Ostriches 

2011

All these politics
I try my best not to follow it
but the addict behavior falls back on it.
My apologies for the rant that is
about to foam from my lips
but I’m tired of political bullshit.
Media more outrage a peon politician tweeted his dick
than the shutdown that’s gonna get
even more unemployed
so excuse me if I come off annoyed
but the passive democrats no longer voice my voice
and I’m hearing more Tea-Bagging noise
than I can hear my own thoughts
That I almost forgot
I too can get dressed, put on my shoes & socks
Get others pumped up enough
to get Bachmann out shouted or shut up’d.
But everyone seems lethargic
Maybe it’s from the chemical poisons
or laziness manifested & harden
that we accept unemployment.
So why the fvck am i paying taxes for
this type of environment crime thrives in
The unemployed with no benefits to get back on our feet are gonna riot when
we can’t provide our kids
the basic necessities of life
We gonna eat each other alive
to try to get
on top of the food chain
because we let government get ran by banks.
The pharmaceuticals are making billions off your pain.
They rather you die from cancer
than find a cure
So there goes your prayers unanswered
But put it on the Creator that the doctors can’t do anymore.
Your uterus is an inconvenience
to your boss.
Faster than a stolen phoenix
that child you always wanted costed you your job.
And you can’t even plan parenthood
because that fundamental Christian bitch across the street
thinks that she should.
No matter how many weeks that parasite you’re made to keep.
You want condoms or birth control to prevent having to choose an abortion?
That’s also in her decision
but once that fetus is here she don’t care he’s an orphan
The fact is making you keep that fetus made her feel a better Christian.
But the other fact is
she isn’t.
Because that orphan she doesn’t want to feed.
Why? Because she hates paying taxes.
If only Jesus was still here in the physical
these people wouldn’t listen to Him because His talk of welfare isn’t Biblical enough for these individuals.
Money is the real religion
Christianity, Islam, Judaism isn’t.
Which brings it back to that money in your bank
isn’t your money like you think.
You’re part of the economical food chain
and your reality doesn’t sync
with the fantasies you believe and been ingrained to believe.
Democrat, Republican, Independent
Libertarian
all are titles that wreak
this world is under authoritarian.
Call it the New World Order
or the illuminati
They’re poisoning your waters
and destroying your body.
Ask them if they care…
They’ll just distract you with celebrities or that religion bullshit
Just clear the air
because they won’t do it.
All these politics
it’s enraging to follow shit.
And all you can do is be like ostriches
bury your head in the sand
because where do you begin to stand
and put reality back in your hands?

Don’t Lose It

2012. 
Right now shit seems impractical and miserable. 

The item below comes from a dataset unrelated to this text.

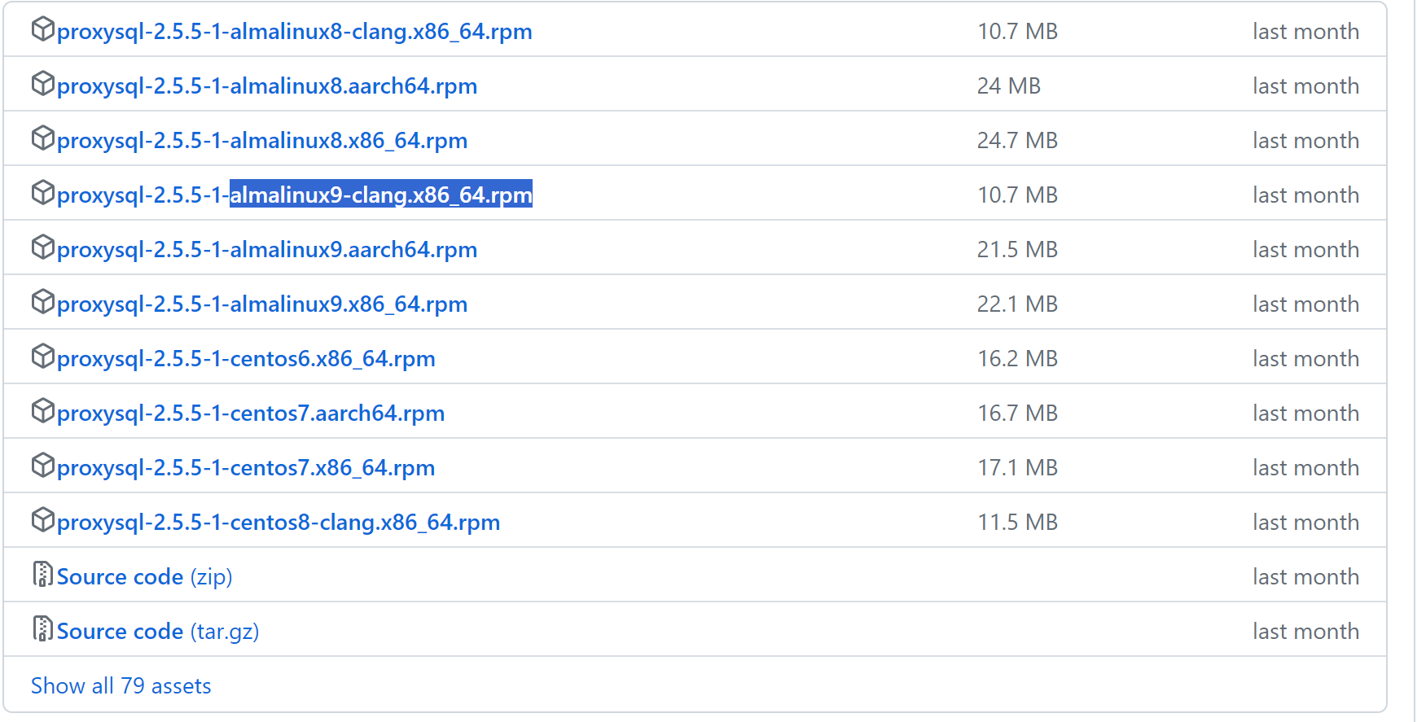Download Source code (tar.gz) archive

click(x=120, y=632)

I snapped but at least I didn’t throw a punch or go hysterical. 

Smile remembering my gifts of being lyrical, hysterical, making others laugh when it feels so terrible. 
Fighting an incompetent tyrant

Maybe I do it because my heart beat is defiance.  

I can’t bring myself to ignore or excuse a tyrant. 

Every ounce of my blood says to fight it. 

I gotta ask myself the pros & cons of being quiet. 
It’s a tough imbalance 

and I’m made to feel like an idiot

but I can’t now walk away from a challenge; it’ll all just bring me back to where we begin. 
Told to be illusive – I tried but revolution is my music. 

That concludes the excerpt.